1) ハリケーン後、確かに多くの人や組織がアティトランにやってきたが、「ここには支援が付いている」という印象を持ってそのまま引き取ったケースも多く、具体的な支援に結びついているケースは少ない。

2) 保健・衛生のテーマではテーマでは、OXFAMやHIVOSの援助もあるが、水やトイレ、ゴミなど衛生面に偏り、治療面での支援は不足している。キューバ人の医師団が来たが、医薬品がなく、緊急援助で受けた医薬品は、下痢や痛みの薬などが多く、治療薬がなかった。
 医者にかかり治療を受けることができれば解決できる健康の問題は多くあるだろうが、しかし治療のための資金は全くない。神経科医や、精神的ケアの必要性もあるだろう。
 現在OXFAMの資金で5人の保健プロモーターを雇っており、彼らから被災者の様々な情報を受けられるが、この援助は来年3月まで。あくまで緊急支援であり、その後のフォローは見込まれておらず、交渉していかなければならない。

3)避難所
FONAPAZ建設による仮設住宅が11月19日に竣工したが、240家族分のみ。トータルで600家族ほどの必要があり、現在第2フェーズで200軒を建設中。
ベルシェ大統領が口頭で約束をしても、実際の動きは鈍い。大統領は来年5月にフォーマルな住居を被災者に渡すと言ったが、住宅建設を担当している平和基金(FONAPAZ)は来年4月までに仮設住宅建設を終了し5月からフォーマルな住居の建設を始める、と言うなど、はっきりしていないまま遅れていきそうである。

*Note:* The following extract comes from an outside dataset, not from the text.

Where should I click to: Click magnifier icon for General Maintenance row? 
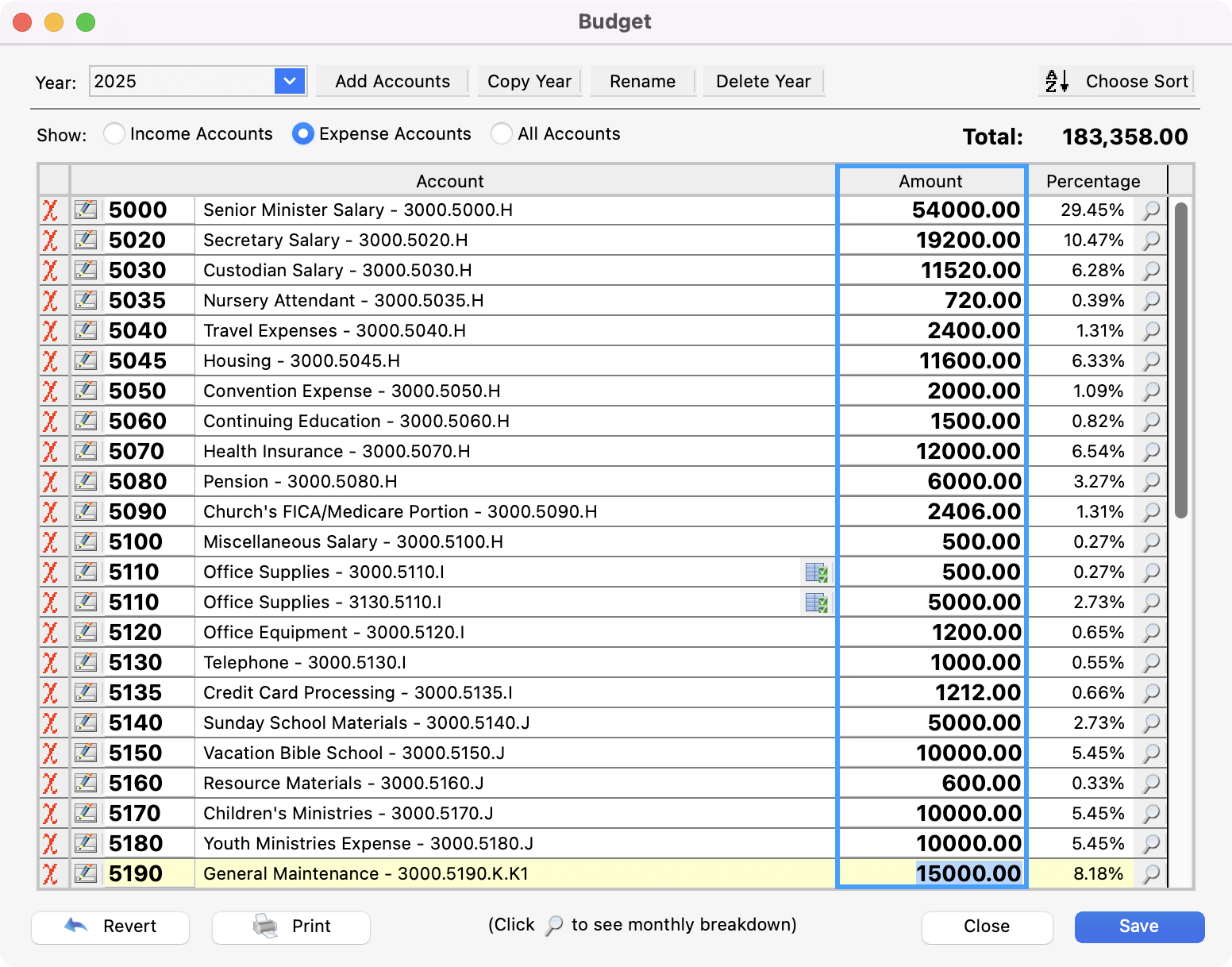pos(1151,874)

また、仮設住居に入った240家族には支援が向けられているが、知人の家に身を寄せている家族などに支援が届いていないことが問題である。

3)生産活動
生産活動が最大のテーマである。2006年10月5日までの1年間で、少なくともノーマルな状態に戻さなければならない。援助を待つだけにならないよう、援助が明日から来なくなっても、それぞれが生活を立てることができるようになること。そのための必要最低限の条件整備が緊急の課題である。
しかし、失われた作物や生産手段のセンサスもなく、被災者が、とりあえず経済活動を再開するための最低限の具体的必要性も把握されていない。例えば、薪割りを仕事にしてきた人であれば、斧と多少の縄さえあればすぐにも仕事を始め収入を得られる。「皆に農具が必要」でなく、一人一人の必要性をまとめることが必要だが、現時点では調査すらできていない。
トウモロコシや野菜、果樹、アボガド、コーヒーなど、植えていくための支援が必要なのは明らかだが、同様に、何がどれだけ必要というデータが不足している。来年の植え付けの時期に適切な支援体制が作れていなければ、さらなる飢えと貧困に見舞われることだろう。

4)Santiagoの状況はあまりに深刻で複雑。他の被災地と比べ、被害の大きさ/密度が違う。一つの小さな市にあって、何百家族もが全てを失い、避難所、緊急の食料、医療、水、などのテーマだけでも充足するに至らず振り回されている。生活建て直しの計画に移れていない。

 以上 現地からの報告を整理したもの。

 開発と権利のための行動センターでは13日より現地に当会会員を派遣し、サンティアゴ・アティトランとサンマルコス県を中心に復興支援のための調査を行います。
 この調査結果をもとに、2006年度の復興支援を実施していきますの、今後ともご支援をお願いします。